E qual será a escolha de Grécia, Irlanda e Portugal? A dificuldade destes países é que eles não têm moeda própria: ou seja, se quiserem aumentar sua competitividade via câmbio, na prática terão que abandonar o Euro – o que certamente seria considerado um grande retrocesso e um golpe fatal na idéia da integração européia, que vem sendo gestada e implementada ao longo de várias décadas. A esta altura, não se sabe sequer se a saída do Euro é viável juridicamente. Ainda assim, rumores recentes dão conta de que a Grécia poderia estar considerando a saída do Euro.

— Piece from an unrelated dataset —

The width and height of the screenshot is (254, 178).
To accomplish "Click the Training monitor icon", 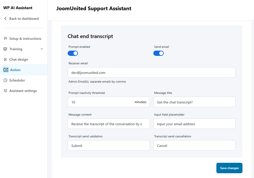I will click(x=6, y=49).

Porém, alguma ruptura parece inevitável; e a saída mais provável tende a ser a do calote, ainda que parcial. Mas é difícil prever como e quando esta ruptura acontecerá. Enquanto isso, parte dos investidores continua pensando que os pacotes de ajuda e as medidas de ajuste fiscal darão conta do enorme problema instalado na região. Porém, com tudo que a história e a teoria econômica nos ensinam, este parece menos um raciocínio do que uma torcida.

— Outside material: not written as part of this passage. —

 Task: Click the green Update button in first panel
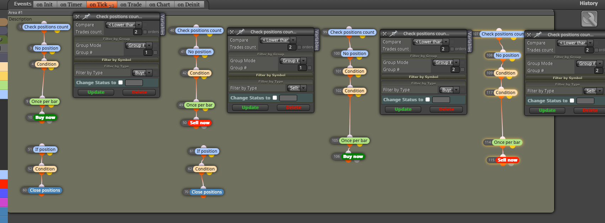(96, 92)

¹ Para quem tiver interesse, o site do Le Monde criou um gráfico interativo que mostra a dramática evolução da dívida e do déficit público nos países da Zona do Euro. O mapa pode ser encontrado em http://www.lemonde.fr/economie/infographie/2010/12/17/les-principaux-plans-de-rigueur-en-europe_1454031_3234.html#ens_id=1268560
Adriana Beltrão Dupita é mestre em economia pela London School of Economics e professora convidada da pós-graduação da FGV-SP.